Paul Quinton -- "Eureka!" Paul Quinton actually said that, and not ironically, when he made a breakthrough discovery as a professor of pulmonology doing research on curing the medical condition with which he has now managed to survive into his eighth decade. It's cool to have met someone who legitimately got to say "eureka" but the truly remarkable thing about Paul is that he follows his conscience. In other words, like his friend Brian O'Sullivan he's not afraid to criticize Vertex, or even the CF Foundation, both of which owe their successes in part to him and both of which he fears have become too wealthy for their own good.
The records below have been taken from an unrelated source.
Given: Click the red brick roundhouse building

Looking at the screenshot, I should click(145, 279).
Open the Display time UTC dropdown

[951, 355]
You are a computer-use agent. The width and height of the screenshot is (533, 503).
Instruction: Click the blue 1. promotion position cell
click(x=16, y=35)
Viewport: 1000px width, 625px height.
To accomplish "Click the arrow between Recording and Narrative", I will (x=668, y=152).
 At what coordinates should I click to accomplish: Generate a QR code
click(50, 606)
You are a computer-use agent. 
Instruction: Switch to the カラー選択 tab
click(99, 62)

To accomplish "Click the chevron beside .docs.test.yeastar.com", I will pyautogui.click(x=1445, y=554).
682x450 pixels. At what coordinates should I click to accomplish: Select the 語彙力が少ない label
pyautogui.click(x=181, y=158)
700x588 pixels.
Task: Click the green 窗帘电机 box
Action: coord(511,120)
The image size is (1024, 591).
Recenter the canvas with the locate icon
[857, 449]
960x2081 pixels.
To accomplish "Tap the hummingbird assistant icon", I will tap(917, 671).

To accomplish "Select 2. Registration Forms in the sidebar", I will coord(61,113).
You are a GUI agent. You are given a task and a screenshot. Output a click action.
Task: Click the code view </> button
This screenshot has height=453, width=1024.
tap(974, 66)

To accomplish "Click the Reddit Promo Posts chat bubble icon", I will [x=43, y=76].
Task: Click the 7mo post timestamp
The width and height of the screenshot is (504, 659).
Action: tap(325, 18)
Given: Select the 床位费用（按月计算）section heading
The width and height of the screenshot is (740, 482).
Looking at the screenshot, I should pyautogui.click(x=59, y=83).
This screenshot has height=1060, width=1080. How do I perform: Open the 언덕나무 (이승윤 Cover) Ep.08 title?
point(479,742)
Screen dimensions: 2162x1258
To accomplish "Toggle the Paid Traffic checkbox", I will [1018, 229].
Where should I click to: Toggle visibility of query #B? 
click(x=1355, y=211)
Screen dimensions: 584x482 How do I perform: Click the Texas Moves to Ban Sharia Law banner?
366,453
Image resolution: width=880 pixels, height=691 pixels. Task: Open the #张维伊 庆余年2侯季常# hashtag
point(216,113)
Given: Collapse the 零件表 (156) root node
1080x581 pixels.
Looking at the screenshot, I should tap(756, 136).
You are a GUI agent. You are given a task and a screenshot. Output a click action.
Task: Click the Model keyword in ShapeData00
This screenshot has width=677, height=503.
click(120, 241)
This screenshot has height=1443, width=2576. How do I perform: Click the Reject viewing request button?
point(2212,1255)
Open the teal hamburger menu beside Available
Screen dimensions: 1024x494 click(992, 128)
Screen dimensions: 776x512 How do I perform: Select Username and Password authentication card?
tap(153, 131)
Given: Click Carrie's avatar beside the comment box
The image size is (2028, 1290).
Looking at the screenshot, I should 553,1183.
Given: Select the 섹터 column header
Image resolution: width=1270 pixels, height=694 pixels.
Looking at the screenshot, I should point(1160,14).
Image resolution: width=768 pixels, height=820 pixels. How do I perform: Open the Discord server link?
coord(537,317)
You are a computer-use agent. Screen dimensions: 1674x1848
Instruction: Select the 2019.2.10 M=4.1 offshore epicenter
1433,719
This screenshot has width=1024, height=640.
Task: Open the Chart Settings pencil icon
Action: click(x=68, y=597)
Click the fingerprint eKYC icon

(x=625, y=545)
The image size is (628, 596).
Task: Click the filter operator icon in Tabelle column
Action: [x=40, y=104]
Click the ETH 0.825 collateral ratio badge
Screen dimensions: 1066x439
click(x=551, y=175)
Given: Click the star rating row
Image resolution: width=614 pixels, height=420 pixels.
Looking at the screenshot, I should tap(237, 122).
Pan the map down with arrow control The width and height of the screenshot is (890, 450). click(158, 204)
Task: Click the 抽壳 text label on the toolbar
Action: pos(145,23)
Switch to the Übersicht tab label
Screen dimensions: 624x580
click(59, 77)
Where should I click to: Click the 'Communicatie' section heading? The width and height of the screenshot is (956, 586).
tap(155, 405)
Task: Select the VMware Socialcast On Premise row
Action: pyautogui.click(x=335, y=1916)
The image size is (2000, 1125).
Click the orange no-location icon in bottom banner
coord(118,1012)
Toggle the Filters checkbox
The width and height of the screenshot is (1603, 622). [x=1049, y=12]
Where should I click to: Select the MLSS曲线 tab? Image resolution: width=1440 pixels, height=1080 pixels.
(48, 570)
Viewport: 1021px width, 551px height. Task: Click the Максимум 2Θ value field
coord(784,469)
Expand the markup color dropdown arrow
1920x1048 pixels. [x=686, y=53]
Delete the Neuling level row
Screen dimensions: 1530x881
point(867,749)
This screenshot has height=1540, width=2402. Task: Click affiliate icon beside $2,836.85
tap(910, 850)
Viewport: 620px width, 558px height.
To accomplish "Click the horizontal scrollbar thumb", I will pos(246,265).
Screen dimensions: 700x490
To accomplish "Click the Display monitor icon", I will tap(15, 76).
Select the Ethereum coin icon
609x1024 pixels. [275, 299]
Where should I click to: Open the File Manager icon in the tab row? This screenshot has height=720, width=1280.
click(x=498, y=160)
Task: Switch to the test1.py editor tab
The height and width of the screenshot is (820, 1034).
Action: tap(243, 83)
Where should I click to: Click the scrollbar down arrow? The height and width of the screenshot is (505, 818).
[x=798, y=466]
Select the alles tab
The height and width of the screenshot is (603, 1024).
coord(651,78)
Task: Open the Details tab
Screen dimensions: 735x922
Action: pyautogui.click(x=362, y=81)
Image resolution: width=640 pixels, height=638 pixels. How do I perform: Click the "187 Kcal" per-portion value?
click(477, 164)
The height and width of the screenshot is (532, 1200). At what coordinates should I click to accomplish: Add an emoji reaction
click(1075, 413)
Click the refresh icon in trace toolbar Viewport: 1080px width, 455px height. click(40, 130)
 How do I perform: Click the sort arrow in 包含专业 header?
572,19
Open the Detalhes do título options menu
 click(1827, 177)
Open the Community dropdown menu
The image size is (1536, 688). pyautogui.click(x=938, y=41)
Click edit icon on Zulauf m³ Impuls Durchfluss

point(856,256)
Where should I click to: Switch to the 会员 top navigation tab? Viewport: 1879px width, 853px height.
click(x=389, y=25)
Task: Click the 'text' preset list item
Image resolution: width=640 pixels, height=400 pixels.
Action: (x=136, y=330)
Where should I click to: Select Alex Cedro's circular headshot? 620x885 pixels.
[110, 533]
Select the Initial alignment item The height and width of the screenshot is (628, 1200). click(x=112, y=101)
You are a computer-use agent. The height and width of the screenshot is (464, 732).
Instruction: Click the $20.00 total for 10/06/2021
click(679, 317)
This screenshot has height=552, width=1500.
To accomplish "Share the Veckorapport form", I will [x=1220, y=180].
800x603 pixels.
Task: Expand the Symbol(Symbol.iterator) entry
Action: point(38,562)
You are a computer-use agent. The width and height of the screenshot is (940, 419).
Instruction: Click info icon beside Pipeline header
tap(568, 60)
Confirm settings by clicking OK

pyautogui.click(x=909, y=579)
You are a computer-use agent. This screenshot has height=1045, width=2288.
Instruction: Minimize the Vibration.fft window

Dennis Stokes -- What a remarkable thing it was to watch this pulmonologist take care of my daughter after Bill Boyle retired. He's low key, even a bit old-school, but slowly but surely one realizes that everything Dennis does or says exudes wisdom, insight, and compassion. Not only does he have impeccable clinical judgment but he is a person of integrity and people-smarts. Looking back, it makes perfect sense that Dennis is the person who introduced me to the first of Dr. Joseph Simone's Maxims, which is: Institutions do not love you back. (Dr. Simone was writing about academic medical institutions but his wisdom is readily transferable to other contexts.) If you think Simone's First Maxim sounds cynical and hardbitten, you're wrong, as Dennis clearly understands. If you grasp that institutions don't love you back then you soon realize that people within institutions can and do lavish lovingkindness upon one another, all the time.
Lap-Chee Tsui -- Oh Canada! Tsui is the one; he and his team discovered the CF gene in 1989, in his lab at the Hospital for Sick Children in Toronto. Tsui and his colleagues reached out to Francis Collins and his team at the University of Michigan and, get this: They cooperated! The breakthrough is typically credited to both groups, and I have no reason to argue with that. I just have a feeling that Tsui and his colleagues in Ontario deserve more credit than they generally receive.
Warren Warwick -- He invented the physical therapy machine my daughter uses ("The Vest"). In 1966 he started the CFF's national patient data registry -- which is, at least as much as venture philanthropy, the secret sauce of the Foundation's phenomenal success. And when surgeon/journalist Atul Gawande wrote an article in the New Yorker in 2004 that featured this great pediatric pulmonologist (who made the CF Center at the University of Minnesota an astonishing success) Gawande identified "focus, aggressiveness, and inventiveness" as Warwick's essential qualities. What's cool about that? You don't have to have a PhD or an MD or even a checkbook to cultivate those qualities in service of the quest to overcome CF. Dennis Stokes introduced me to Dr. Warwick at a CF conference in Baltimore; I felt the way Beatles fans must have felt in 1964 if they happened to have chance to greet John Lennon. WWWWD? I think I need a lapel pin, or a t-shirt, with those letters on it.